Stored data

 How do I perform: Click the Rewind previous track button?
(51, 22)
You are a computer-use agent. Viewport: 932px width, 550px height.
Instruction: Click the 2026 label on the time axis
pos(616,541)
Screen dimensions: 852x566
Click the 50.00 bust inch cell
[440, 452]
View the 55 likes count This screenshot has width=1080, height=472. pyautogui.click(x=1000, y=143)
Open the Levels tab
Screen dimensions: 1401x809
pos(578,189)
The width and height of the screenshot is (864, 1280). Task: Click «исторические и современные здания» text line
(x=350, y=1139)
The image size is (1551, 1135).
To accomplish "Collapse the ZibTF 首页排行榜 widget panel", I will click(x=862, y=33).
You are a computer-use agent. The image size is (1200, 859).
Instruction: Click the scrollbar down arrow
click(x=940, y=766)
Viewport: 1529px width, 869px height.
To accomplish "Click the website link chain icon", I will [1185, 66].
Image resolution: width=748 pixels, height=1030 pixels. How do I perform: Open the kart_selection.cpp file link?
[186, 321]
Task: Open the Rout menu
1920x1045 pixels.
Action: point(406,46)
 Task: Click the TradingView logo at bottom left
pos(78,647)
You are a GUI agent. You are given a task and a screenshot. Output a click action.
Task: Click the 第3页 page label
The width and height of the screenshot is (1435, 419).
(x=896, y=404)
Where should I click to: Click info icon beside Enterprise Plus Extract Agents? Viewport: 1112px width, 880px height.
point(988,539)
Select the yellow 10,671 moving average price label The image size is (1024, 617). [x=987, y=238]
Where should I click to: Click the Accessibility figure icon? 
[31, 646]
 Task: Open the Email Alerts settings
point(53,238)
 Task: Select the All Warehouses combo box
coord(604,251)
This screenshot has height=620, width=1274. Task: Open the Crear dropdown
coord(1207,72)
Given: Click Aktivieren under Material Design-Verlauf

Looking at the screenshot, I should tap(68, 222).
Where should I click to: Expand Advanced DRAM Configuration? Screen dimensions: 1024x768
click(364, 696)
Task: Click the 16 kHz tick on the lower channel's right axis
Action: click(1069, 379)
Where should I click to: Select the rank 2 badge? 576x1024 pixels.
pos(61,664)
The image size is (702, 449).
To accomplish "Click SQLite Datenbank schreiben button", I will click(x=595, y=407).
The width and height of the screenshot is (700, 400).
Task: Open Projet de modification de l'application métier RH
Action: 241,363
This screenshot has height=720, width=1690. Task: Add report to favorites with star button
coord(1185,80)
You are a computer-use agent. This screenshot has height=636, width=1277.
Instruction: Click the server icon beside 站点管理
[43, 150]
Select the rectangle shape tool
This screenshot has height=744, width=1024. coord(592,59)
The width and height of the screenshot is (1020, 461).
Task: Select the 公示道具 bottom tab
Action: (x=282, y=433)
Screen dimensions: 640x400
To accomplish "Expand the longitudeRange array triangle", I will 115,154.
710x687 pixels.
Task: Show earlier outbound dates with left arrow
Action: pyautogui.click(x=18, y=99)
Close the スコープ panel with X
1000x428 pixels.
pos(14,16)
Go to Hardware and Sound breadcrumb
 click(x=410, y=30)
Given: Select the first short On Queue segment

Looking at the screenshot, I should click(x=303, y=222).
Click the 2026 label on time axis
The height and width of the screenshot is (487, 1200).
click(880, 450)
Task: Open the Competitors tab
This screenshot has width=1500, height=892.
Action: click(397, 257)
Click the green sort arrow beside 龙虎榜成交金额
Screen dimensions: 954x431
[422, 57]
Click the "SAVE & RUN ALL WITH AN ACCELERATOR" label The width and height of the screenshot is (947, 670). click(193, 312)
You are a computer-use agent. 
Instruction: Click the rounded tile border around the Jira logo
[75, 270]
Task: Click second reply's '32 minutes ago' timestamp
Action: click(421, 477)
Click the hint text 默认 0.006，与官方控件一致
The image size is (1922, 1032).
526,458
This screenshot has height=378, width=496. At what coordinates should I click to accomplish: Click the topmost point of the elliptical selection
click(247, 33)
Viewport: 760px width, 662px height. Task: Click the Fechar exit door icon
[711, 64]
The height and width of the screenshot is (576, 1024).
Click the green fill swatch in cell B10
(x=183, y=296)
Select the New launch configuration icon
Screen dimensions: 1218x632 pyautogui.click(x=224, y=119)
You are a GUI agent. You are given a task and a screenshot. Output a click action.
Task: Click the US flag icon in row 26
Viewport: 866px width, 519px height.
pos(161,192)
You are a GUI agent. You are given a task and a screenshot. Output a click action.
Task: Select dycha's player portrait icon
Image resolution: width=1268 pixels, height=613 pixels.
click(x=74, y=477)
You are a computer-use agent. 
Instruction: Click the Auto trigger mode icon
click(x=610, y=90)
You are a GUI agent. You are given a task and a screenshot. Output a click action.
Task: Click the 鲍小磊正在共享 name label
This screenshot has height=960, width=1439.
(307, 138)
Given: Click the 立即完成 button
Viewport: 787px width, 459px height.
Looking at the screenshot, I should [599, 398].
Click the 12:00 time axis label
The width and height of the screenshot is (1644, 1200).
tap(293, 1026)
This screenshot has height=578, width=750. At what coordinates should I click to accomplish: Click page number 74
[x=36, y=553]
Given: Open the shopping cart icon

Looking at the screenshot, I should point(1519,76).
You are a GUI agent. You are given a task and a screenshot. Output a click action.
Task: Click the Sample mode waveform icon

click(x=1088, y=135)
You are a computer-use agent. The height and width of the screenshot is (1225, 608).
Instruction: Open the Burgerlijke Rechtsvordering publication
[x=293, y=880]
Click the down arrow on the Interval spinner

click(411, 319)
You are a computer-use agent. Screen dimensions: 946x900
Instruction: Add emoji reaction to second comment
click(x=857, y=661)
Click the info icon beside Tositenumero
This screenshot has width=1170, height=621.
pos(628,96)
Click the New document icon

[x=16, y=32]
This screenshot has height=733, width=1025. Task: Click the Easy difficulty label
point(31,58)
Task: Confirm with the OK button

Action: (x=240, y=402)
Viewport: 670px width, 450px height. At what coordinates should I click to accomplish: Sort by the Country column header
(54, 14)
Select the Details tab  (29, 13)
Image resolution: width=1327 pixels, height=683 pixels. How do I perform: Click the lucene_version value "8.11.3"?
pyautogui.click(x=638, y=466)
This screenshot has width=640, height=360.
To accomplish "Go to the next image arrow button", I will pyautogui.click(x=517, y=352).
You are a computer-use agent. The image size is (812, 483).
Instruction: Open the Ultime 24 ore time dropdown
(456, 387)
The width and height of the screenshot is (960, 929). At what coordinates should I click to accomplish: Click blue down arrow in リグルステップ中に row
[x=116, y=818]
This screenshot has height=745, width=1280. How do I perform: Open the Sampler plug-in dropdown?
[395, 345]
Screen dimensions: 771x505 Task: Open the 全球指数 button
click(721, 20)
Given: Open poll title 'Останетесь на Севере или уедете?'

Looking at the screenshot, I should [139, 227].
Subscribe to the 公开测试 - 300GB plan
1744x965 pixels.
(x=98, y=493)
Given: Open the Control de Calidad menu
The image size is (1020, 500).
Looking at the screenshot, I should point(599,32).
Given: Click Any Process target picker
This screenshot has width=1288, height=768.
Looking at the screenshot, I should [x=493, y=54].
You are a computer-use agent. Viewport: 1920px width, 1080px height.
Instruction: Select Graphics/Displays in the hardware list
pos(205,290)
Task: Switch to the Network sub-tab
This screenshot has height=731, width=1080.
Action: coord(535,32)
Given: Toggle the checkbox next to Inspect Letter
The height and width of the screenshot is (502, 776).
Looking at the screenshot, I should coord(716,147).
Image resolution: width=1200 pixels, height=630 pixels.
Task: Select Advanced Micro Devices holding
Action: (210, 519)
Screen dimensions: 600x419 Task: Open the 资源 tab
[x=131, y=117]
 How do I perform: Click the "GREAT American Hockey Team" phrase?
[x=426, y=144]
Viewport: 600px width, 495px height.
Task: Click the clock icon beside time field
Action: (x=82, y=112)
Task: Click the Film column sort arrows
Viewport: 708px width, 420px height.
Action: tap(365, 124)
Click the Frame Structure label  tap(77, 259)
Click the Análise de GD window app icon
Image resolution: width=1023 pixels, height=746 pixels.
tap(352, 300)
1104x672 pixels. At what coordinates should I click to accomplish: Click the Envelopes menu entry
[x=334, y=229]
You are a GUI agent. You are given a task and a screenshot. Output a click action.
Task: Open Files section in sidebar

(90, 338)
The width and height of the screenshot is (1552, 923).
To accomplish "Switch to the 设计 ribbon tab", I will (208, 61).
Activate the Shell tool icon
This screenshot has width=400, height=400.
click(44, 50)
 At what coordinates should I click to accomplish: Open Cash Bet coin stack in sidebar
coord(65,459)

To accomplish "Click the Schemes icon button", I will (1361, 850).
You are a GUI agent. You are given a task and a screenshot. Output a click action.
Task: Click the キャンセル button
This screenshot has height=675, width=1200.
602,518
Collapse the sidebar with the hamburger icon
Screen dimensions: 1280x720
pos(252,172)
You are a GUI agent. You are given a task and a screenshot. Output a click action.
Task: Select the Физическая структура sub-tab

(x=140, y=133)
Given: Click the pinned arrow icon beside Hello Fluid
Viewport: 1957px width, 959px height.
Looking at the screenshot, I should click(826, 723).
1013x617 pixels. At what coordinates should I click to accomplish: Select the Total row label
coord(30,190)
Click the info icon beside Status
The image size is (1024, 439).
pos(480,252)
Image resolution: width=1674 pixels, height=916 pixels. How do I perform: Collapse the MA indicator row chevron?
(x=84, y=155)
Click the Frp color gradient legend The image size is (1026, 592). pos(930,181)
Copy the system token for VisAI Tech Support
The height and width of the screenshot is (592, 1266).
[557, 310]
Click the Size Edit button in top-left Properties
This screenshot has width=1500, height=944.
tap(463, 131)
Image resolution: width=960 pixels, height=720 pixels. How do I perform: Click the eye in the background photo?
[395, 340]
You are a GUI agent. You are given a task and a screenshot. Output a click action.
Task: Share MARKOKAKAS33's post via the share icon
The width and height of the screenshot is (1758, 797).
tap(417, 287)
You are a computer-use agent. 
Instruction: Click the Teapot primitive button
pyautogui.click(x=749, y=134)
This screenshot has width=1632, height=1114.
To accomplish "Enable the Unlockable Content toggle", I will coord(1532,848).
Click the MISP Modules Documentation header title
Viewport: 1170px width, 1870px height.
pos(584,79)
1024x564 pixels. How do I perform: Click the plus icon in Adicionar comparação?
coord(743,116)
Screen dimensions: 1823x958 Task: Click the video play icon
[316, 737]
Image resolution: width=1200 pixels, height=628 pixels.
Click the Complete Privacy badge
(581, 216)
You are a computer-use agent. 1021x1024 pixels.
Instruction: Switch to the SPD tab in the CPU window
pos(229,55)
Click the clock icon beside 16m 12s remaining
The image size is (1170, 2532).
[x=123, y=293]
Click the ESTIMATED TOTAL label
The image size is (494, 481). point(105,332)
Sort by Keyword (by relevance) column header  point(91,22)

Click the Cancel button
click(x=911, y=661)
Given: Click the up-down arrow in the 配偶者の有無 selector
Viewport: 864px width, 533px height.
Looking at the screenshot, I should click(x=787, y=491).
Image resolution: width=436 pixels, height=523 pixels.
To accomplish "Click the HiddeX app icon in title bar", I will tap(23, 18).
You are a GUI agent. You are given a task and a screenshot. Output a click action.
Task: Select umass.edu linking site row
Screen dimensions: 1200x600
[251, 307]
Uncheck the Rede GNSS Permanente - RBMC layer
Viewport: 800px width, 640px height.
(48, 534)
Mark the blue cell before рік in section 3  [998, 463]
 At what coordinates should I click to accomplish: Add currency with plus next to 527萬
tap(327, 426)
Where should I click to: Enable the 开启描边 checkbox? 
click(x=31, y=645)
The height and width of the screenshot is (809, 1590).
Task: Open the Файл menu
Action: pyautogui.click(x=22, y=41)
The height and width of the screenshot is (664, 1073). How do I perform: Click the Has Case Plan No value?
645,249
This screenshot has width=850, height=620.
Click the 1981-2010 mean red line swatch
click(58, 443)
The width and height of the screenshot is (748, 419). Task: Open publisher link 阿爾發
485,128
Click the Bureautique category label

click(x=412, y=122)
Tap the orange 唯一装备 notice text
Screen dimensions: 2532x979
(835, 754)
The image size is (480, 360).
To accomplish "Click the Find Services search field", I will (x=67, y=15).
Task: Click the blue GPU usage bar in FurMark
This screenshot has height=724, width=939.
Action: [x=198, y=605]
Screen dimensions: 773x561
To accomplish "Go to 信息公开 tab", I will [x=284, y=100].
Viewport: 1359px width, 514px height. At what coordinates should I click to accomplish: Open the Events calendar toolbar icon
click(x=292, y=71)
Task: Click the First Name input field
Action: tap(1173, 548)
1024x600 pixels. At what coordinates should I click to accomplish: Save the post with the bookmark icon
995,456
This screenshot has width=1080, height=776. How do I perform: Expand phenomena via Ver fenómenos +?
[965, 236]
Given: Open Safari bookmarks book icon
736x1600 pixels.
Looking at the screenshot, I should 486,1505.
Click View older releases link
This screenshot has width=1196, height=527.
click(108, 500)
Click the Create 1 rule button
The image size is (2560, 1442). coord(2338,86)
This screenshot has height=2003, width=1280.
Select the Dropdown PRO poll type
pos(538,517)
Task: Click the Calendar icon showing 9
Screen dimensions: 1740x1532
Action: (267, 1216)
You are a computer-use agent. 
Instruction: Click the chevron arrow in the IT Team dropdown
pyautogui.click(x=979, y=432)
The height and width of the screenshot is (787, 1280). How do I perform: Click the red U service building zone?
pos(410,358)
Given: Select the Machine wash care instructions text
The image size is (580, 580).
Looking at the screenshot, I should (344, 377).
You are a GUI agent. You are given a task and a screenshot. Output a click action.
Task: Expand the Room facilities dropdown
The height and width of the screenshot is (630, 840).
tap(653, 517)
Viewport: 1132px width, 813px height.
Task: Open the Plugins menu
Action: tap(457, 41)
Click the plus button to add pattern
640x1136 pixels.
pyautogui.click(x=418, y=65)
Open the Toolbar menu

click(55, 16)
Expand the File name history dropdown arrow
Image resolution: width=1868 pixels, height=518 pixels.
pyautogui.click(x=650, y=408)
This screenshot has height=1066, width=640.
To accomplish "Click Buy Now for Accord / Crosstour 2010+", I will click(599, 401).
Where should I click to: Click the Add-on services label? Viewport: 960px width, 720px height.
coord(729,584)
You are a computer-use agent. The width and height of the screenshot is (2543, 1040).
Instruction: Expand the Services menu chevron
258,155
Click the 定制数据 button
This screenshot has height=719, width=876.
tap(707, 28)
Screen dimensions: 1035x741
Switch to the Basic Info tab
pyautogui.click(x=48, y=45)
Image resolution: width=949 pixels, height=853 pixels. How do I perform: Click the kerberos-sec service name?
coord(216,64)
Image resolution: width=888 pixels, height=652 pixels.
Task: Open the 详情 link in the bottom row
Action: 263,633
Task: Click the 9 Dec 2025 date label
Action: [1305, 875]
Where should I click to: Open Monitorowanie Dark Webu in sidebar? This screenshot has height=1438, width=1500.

# [Task objective]
All that is wanted is a faithful reproduction of the line above with "Where should I click to: Expand", the line with "You are a computer-use agent. This", and every line in between.

# [Response]
Where should I click to: Expand Advanced DRAM Configuration? Screen dimensions: 1024x768
click(364, 696)
Task: Click the 16 kHz tick on the lower channel's right axis
Action: click(1069, 379)
Where should I click to: Select the rank 2 badge? 576x1024 pixels.
pos(61,664)
The image size is (702, 449).
To accomplish "Click SQLite Datenbank schreiben button", I will click(x=595, y=407).
The width and height of the screenshot is (700, 400).
Task: Open Projet de modification de l'application métier RH
Action: 241,363
This screenshot has height=720, width=1690. Task: Add report to favorites with star button
coord(1185,80)
You are a computer-use agent. This screenshot has height=636, width=1277.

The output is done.